[Records from a data collection]
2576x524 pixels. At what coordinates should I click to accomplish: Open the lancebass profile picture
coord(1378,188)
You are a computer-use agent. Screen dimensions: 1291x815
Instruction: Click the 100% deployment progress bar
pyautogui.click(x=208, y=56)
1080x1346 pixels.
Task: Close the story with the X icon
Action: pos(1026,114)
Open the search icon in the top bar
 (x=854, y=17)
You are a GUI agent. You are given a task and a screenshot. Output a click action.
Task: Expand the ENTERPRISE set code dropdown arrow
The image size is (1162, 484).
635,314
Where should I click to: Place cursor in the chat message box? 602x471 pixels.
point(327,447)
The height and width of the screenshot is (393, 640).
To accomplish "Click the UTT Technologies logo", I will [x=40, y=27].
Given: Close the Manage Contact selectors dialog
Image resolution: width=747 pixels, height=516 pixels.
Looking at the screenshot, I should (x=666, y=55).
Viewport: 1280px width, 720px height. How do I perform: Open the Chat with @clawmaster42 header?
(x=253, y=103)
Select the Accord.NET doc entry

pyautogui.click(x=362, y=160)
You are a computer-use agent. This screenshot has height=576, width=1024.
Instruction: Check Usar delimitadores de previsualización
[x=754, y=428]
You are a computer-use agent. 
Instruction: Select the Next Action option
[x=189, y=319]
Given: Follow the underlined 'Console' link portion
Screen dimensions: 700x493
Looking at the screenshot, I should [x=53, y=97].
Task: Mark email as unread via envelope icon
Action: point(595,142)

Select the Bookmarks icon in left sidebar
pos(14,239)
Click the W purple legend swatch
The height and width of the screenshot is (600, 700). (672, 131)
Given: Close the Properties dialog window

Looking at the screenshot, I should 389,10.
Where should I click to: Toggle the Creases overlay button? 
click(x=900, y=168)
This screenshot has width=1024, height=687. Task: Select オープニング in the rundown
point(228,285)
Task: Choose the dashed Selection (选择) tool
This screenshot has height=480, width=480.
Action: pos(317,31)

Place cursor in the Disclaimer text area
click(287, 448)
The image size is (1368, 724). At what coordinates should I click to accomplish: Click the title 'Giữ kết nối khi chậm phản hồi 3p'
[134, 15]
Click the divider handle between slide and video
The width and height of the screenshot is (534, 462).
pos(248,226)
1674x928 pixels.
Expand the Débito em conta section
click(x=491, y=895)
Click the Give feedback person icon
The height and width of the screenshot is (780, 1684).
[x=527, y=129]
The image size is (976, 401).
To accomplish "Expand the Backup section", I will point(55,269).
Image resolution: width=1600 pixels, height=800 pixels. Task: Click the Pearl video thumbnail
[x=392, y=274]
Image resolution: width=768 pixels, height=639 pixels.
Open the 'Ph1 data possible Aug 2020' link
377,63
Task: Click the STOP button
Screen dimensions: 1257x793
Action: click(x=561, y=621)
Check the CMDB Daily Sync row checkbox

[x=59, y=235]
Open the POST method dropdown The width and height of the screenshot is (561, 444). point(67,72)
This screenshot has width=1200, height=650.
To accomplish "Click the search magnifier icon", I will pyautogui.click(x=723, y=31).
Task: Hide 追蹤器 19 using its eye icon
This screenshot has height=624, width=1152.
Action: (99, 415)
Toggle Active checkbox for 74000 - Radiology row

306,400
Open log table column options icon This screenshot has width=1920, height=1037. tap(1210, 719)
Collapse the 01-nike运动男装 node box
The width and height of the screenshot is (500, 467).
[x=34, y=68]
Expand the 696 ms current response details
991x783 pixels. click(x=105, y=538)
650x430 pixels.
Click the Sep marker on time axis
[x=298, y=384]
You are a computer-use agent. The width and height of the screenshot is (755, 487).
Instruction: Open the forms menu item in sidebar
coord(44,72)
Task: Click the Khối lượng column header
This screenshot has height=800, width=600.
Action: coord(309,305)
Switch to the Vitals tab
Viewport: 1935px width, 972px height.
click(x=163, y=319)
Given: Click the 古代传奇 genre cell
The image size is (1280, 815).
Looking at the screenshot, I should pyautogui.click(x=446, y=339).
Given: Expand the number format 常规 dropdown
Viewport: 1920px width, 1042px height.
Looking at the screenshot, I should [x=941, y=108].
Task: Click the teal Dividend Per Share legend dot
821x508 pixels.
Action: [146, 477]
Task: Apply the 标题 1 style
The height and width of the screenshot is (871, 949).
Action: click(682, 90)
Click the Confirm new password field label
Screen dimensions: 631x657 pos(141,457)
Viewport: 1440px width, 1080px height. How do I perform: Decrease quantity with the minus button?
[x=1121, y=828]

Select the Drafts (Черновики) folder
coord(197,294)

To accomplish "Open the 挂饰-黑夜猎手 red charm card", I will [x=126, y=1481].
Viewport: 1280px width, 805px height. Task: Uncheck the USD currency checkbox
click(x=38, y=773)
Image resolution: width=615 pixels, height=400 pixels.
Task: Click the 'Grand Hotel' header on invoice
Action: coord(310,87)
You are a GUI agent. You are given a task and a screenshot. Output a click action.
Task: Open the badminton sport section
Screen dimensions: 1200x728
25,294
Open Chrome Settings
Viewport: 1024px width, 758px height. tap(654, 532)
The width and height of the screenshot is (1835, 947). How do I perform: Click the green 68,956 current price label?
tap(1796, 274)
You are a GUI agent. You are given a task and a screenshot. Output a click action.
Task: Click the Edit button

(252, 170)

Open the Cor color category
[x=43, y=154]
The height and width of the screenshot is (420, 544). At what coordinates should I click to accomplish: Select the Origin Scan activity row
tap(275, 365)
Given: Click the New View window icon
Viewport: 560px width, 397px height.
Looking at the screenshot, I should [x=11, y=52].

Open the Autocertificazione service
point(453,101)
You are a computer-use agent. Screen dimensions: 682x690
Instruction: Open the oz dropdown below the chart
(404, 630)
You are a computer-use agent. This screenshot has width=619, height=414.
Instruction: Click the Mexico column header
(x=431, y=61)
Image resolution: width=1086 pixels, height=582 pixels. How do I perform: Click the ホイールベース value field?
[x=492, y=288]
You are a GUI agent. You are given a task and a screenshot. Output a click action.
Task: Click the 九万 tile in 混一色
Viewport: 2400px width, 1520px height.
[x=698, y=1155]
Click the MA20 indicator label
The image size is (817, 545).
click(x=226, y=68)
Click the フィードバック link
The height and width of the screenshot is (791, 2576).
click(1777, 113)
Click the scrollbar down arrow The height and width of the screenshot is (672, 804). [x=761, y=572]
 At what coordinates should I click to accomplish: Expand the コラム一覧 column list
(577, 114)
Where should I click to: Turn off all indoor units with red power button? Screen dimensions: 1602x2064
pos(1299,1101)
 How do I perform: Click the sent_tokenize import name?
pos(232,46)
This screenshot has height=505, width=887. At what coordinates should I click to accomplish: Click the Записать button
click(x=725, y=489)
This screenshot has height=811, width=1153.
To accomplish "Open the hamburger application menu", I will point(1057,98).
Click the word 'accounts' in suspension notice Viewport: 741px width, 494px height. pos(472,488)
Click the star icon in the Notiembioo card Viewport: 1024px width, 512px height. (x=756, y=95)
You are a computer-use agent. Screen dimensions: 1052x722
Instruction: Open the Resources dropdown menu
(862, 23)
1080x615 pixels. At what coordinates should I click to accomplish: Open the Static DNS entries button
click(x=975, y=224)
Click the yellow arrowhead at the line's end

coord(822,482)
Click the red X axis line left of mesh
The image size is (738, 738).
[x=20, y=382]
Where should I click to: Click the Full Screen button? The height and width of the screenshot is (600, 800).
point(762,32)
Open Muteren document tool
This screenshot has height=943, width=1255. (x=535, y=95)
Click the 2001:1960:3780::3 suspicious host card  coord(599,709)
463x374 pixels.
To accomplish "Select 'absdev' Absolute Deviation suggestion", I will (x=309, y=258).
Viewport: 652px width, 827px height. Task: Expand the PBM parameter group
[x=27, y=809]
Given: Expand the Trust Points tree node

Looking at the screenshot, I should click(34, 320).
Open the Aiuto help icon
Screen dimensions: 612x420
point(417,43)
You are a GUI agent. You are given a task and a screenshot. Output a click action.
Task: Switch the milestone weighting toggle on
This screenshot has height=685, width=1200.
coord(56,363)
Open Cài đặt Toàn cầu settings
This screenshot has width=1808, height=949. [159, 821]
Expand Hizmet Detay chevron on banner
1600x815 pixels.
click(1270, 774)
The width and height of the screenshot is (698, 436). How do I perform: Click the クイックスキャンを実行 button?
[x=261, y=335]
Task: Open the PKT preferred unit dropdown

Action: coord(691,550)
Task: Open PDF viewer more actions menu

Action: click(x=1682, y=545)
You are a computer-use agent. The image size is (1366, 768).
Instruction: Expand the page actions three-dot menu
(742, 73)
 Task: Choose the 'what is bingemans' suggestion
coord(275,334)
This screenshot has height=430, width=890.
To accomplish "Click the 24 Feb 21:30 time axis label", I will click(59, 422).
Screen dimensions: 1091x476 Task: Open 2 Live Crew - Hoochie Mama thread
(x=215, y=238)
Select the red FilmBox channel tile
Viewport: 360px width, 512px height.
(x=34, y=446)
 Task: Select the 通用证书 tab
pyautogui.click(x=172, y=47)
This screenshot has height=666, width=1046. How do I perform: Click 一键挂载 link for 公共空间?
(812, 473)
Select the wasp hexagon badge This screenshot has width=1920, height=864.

> **Assigned task**: Word for word, repeat the data from its first line through the line with "You are a computer-use agent. Screen dimensions: 1291x815", including both of those lines and no others.

> **Response to the exercise**:
2576x524 pixels. At what coordinates should I click to accomplish: Open the lancebass profile picture
coord(1378,188)
You are a computer-use agent. Screen dimensions: 1291x815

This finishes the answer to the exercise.